● **Requirement**:
The records follow. Print, word for word, the first line through the "Campeonato de España" line.

Segment Start: Information provided

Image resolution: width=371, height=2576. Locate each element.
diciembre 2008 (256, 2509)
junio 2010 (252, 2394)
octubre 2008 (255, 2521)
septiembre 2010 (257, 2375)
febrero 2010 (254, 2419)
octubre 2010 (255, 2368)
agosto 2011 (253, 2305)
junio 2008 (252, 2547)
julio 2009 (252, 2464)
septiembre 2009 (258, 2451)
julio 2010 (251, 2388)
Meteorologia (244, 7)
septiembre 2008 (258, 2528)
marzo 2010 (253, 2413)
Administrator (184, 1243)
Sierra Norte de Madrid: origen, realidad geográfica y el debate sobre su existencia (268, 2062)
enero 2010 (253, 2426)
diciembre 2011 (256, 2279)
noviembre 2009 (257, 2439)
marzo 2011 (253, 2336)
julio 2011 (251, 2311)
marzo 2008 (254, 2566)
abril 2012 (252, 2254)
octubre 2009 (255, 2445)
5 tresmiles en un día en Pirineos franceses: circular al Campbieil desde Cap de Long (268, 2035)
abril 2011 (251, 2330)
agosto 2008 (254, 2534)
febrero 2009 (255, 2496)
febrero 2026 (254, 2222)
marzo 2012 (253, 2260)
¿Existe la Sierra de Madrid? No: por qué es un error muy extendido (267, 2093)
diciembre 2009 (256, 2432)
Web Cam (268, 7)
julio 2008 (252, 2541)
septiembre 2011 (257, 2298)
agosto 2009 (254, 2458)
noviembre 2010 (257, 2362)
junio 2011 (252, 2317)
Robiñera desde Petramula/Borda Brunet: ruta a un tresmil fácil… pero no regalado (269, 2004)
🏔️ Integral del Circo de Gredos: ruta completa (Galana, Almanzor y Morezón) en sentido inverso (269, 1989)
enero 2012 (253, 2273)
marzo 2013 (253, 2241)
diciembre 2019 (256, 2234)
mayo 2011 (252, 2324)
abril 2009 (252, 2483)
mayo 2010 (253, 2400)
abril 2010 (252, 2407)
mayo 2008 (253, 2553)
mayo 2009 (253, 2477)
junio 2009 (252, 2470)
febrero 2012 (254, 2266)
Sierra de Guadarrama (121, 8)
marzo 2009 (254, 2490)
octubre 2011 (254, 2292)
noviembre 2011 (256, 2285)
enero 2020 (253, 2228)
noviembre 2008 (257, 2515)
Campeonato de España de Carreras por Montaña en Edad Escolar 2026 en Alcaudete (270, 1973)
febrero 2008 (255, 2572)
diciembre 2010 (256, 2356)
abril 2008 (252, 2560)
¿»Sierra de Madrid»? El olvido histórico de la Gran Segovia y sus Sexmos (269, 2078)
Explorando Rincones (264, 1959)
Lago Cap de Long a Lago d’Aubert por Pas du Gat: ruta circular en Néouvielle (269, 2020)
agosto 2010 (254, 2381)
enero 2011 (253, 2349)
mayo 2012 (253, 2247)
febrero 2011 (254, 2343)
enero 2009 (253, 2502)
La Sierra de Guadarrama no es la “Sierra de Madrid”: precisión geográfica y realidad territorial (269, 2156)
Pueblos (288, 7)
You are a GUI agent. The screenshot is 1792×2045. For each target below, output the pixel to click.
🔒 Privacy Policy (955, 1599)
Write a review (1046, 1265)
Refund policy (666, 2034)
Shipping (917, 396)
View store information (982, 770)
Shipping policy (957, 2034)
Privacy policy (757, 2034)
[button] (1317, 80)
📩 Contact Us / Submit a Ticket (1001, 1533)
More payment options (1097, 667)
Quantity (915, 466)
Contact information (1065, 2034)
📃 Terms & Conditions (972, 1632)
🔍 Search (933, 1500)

Segment End: Information provided

● **Solution to this exercise**:
Image resolution: width=371, height=2576. Locate each element.
diciembre 2008 (256, 2509)
junio 2010 (252, 2394)
octubre 2008 (255, 2521)
septiembre 2010 (257, 2375)
febrero 2010 (254, 2419)
octubre 2010 (255, 2368)
agosto 2011 (253, 2305)
junio 2008 (252, 2547)
julio 2009 (252, 2464)
septiembre 2009 (258, 2451)
julio 2010 (251, 2388)
Meteorologia (244, 7)
septiembre 2008 (258, 2528)
marzo 2010 (253, 2413)
Administrator (184, 1243)
Sierra Norte de Madrid: origen, realidad geográfica y el debate sobre su existencia (268, 2062)
enero 2010 (253, 2426)
diciembre 2011 (256, 2279)
noviembre 2009 (257, 2439)
marzo 2011 (253, 2336)
julio 2011 (251, 2311)
marzo 2008 (254, 2566)
abril 2012 (252, 2254)
octubre 2009 (255, 2445)
5 tresmiles en un día en Pirineos franceses: circular al Campbieil desde Cap de Long (268, 2035)
abril 2011 (251, 2330)
agosto 2008 (254, 2534)
febrero 2009 (255, 2496)
febrero 2026 (254, 2222)
marzo 2012 (253, 2260)
¿Existe la Sierra de Madrid? No: por qué es un error muy extendido (267, 2093)
diciembre 2009 (256, 2432)
Web Cam (268, 7)
julio 2008 (252, 2541)
septiembre 2011 (257, 2298)
agosto 2009 (254, 2458)
noviembre 2010 (257, 2362)
junio 2011 (252, 2317)
Robiñera desde Petramula/Borda Brunet: ruta a un tresmil fácil… pero no regalado (269, 2004)
🏔️ Integral del Circo de Gredos: ruta completa (Galana, Almanzor y Morezón) en sentido inverso (269, 1989)
enero 2012 (253, 2273)
marzo 2013 (253, 2241)
diciembre 2019 (256, 2234)
mayo 2011 (252, 2324)
abril 2009 (252, 2483)
mayo 2010 (253, 2400)
abril 2010 (252, 2407)
mayo 2008 (253, 2553)
mayo 2009 (253, 2477)
junio 2009 (252, 2470)
febrero 2012 (254, 2266)
Sierra de Guadarrama (121, 8)
marzo 2009 (254, 2490)
octubre 2011 (254, 2292)
noviembre 2011 (256, 2285)
enero 2020 (253, 2228)
noviembre 2008 (257, 2515)
Campeonato de España de Carreras por Montaña en Edad Escolar 2026 en Alcaudete (270, 1973)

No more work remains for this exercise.